Arginine Vasopressin Receptors

Arginine vasopressin (AVP) receptors

Arginine vasopressin regulates the volemic status in the human body. Normally hypo-osmolality suppresses the synthesis and release of AVP. Dysregulation of this suppression may cause hyponatremia. The physiological effects of arginine vasopressin are mediated through three receptor subtypes: V1A, V1B and V2. V2 activation by AVP is the key mechanism for renal water regulation, maintenance of total body volume and plasma tonicity. Aquaretics are a new class of drugs which can correct hyponatremia by direct competitive inhibition of AVP at V2 receptors, causing renal excretion of free water (free of electrolytes).

AVP receptors are G-protein coupled membrane receptors [1]. V1A receptors are vascular, V2 renal and V1B pituitary (also known as V3 receptors). The V1A receptors are thought to mediate the vasoconstrictive, mitogenic and possibly the platelet aggregative and hypercoagulable actions of arginine vasopressin.
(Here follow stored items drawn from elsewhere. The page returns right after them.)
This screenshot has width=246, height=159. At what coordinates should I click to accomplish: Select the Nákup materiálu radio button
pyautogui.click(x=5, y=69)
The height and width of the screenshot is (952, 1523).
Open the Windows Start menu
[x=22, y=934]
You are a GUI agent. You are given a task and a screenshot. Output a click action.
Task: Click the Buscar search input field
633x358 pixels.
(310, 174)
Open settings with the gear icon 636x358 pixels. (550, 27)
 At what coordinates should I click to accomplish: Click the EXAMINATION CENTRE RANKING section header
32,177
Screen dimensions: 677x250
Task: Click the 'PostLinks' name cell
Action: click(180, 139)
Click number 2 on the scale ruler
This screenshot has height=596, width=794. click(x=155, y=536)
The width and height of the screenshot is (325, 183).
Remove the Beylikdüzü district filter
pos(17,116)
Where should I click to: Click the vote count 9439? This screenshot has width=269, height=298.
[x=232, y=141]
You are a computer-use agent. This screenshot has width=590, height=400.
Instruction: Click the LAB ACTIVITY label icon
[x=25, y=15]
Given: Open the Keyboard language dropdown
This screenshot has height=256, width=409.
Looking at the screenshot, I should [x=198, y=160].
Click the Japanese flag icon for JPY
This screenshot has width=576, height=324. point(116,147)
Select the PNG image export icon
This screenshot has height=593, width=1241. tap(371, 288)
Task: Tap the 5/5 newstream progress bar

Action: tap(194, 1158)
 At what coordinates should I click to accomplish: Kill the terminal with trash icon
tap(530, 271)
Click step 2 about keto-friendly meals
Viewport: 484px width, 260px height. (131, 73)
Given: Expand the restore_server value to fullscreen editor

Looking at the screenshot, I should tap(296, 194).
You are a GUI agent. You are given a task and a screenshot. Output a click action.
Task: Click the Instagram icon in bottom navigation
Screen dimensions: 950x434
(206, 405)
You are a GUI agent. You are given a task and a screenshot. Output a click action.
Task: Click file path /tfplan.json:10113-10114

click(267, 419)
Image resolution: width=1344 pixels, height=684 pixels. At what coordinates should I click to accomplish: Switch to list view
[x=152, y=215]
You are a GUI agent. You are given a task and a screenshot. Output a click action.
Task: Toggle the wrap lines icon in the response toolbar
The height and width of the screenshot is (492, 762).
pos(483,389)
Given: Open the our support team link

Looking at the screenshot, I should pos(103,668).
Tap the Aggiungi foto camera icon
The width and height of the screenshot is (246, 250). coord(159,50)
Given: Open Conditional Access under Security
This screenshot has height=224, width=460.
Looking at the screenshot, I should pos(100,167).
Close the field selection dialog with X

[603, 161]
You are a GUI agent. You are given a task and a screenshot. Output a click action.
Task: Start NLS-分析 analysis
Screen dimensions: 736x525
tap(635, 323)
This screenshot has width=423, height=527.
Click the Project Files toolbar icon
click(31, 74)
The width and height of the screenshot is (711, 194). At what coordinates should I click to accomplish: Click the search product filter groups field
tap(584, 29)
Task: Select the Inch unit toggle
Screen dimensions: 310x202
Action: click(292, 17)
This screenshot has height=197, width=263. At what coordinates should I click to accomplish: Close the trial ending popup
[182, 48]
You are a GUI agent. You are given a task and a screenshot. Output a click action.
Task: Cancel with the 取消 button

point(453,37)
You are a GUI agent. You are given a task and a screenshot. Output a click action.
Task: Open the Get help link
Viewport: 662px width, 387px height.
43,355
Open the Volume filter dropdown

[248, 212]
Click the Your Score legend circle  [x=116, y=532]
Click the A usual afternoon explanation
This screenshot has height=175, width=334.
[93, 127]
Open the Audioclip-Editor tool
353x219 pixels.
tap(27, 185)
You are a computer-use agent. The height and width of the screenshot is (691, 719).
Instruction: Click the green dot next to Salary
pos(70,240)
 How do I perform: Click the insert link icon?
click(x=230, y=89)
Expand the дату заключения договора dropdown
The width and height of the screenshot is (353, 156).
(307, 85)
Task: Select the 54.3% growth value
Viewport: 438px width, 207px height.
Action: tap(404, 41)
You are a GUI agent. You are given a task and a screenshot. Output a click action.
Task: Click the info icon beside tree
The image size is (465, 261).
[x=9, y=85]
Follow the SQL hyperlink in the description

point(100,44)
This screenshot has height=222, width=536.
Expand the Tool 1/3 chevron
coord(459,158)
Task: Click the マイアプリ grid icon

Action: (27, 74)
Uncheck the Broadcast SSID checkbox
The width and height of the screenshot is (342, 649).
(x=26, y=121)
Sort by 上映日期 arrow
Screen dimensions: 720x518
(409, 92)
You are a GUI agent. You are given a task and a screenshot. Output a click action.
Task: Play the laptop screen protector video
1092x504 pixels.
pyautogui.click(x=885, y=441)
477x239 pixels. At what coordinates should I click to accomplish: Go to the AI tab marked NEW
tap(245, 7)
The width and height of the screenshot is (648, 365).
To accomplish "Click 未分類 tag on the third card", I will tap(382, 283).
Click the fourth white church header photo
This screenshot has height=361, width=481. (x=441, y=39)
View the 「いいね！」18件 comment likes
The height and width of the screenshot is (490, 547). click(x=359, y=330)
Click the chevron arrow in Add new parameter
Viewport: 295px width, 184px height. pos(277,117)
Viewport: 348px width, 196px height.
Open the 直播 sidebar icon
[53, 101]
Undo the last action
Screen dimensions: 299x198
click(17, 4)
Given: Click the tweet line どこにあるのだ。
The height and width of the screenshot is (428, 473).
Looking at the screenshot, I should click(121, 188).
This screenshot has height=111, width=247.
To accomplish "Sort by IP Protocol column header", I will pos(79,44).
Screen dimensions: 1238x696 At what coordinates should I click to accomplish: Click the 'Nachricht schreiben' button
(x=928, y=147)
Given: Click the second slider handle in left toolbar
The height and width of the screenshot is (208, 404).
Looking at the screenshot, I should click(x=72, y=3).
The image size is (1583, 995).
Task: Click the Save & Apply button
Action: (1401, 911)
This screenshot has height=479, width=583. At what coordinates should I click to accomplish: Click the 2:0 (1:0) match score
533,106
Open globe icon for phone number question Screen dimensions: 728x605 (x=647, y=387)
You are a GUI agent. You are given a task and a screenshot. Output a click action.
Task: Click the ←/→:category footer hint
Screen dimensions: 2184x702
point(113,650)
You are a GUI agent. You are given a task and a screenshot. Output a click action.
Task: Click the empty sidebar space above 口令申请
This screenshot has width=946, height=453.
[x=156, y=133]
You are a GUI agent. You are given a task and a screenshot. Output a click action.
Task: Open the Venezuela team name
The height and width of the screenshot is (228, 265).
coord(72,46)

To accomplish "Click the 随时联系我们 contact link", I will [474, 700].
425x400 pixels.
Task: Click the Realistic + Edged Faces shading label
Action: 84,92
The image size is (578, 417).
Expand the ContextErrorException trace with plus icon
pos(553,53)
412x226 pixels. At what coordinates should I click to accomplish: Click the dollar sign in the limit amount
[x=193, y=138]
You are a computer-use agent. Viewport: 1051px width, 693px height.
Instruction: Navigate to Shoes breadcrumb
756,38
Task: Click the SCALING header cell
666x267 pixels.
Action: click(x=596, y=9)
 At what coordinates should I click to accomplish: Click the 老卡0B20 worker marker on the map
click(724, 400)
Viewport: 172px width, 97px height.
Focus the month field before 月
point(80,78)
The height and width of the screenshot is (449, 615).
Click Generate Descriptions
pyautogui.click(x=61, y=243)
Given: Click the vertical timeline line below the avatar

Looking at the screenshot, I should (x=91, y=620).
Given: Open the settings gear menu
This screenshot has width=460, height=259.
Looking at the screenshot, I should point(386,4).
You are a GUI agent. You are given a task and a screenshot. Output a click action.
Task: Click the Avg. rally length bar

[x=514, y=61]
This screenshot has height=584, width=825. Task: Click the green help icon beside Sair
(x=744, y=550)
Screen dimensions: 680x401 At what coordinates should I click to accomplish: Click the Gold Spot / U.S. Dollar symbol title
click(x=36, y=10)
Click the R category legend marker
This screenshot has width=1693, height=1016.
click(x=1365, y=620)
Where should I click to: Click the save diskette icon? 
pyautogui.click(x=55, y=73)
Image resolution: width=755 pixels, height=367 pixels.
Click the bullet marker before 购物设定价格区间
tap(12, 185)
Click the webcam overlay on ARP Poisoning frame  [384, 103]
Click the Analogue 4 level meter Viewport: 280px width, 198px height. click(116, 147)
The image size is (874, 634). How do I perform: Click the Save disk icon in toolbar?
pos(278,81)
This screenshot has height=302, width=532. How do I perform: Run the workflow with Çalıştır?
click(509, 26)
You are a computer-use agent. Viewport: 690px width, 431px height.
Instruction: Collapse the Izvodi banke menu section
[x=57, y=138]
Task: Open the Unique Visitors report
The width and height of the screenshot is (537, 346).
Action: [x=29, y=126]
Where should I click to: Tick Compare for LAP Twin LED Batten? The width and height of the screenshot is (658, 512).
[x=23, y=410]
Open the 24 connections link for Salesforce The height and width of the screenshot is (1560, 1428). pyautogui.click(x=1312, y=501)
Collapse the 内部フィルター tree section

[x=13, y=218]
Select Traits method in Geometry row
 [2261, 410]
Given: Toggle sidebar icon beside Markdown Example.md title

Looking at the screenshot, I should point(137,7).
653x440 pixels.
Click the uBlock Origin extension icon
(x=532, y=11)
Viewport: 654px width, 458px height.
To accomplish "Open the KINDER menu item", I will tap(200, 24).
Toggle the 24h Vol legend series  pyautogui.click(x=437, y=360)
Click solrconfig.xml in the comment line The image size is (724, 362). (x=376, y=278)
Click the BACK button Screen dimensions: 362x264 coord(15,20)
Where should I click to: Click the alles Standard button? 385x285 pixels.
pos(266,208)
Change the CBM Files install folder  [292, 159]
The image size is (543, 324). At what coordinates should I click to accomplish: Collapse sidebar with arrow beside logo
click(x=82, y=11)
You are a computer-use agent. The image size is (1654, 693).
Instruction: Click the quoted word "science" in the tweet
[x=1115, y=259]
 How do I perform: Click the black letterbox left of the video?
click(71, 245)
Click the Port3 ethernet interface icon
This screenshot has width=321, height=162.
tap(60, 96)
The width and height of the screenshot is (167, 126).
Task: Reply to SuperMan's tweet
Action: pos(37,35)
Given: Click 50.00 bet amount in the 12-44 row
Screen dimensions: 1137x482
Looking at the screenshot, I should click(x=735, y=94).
Binding of AVP to V2 receptors in the renal collecting ducts activates adenylyl cyclase which produces cyclic AMP and subsequent activation of protein kinase A. This in turn leads to enhanced production of water channels aquaporin-2. These channels facilitate water reabsorption into the medullary interstitium. V2 receptor antagonists (vaptans)  are useful in the treatment of euvolemic and hypervolemic hyponatremia [2]. V1B (V3) receptor stimulation is associated with release of adrenocorticotropic hormone and beta endorphin.

References

  1. Melissa A Wasilewski, Valerie D Myers, Fabio A Recchia, Arthur M Feldman, Douglas G Tilley. Arginine vasopressin receptor signaling and functional outcomes in heart failure. Cell Signal. 2016 Mar;28(3):224-233.
  2. Robert W Schrier, Peter Gross, Mihai Gheorghiade, Tomas Berl, Joseph G Verbalis, Frank S Czerwiec, Cesare Orlandi, SALT Investigators. Tolvaptan, a selective oral vasopressin V2-receptor antagonist, for hyponatremia. N Engl J Med. 2006 Nov 16;355(20):2099-112.